WHAT TO DO: Reproduce the following lines exactly as they are given.

* BEGIN INFORMATION GIVEN *

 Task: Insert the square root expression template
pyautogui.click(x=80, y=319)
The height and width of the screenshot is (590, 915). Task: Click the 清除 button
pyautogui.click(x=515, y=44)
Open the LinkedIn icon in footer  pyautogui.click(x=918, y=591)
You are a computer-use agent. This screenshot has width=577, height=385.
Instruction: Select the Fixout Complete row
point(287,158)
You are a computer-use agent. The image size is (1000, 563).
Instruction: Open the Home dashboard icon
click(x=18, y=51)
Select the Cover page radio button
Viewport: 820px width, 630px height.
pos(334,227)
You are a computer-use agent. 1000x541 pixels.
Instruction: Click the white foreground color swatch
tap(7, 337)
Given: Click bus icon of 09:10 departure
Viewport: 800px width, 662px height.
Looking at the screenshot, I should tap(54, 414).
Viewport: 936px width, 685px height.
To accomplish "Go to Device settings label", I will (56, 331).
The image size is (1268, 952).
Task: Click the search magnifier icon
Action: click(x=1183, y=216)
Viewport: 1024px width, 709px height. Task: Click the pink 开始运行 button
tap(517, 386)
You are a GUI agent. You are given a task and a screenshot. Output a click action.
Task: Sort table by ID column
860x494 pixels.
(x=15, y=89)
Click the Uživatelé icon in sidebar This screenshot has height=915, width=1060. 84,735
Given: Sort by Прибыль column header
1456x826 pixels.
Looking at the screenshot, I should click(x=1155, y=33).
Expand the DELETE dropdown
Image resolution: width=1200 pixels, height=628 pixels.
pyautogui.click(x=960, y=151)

* END INFORMATION GIVEN *

COMPLETE ANSWER:
 Task: Insert the square root expression template
pyautogui.click(x=80, y=319)
The height and width of the screenshot is (590, 915). Task: Click the 清除 button
pyautogui.click(x=515, y=44)
Open the LinkedIn icon in footer  pyautogui.click(x=918, y=591)
You are a computer-use agent. This screenshot has width=577, height=385.
Instruction: Select the Fixout Complete row
point(287,158)
You are a computer-use agent. The image size is (1000, 563).
Instruction: Open the Home dashboard icon
click(x=18, y=51)
Select the Cover page radio button
Viewport: 820px width, 630px height.
pos(334,227)
You are a computer-use agent. 1000x541 pixels.
Instruction: Click the white foreground color swatch
tap(7, 337)
Given: Click bus icon of 09:10 departure
Viewport: 800px width, 662px height.
Looking at the screenshot, I should tap(54, 414).
Viewport: 936px width, 685px height.
To accomplish "Go to Device settings label", I will (56, 331).
The image size is (1268, 952).
Task: Click the search magnifier icon
Action: click(x=1183, y=216)
Viewport: 1024px width, 709px height. Task: Click the pink 开始运行 button
tap(517, 386)
You are a GUI agent. You are given a task and a screenshot. Output a click action.
Task: Sort table by ID column
860x494 pixels.
(x=15, y=89)
Click the Uživatelé icon in sidebar This screenshot has height=915, width=1060. 84,735
Given: Sort by Прибыль column header
1456x826 pixels.
Looking at the screenshot, I should click(x=1155, y=33).
Expand the DELETE dropdown
Image resolution: width=1200 pixels, height=628 pixels.
pyautogui.click(x=960, y=151)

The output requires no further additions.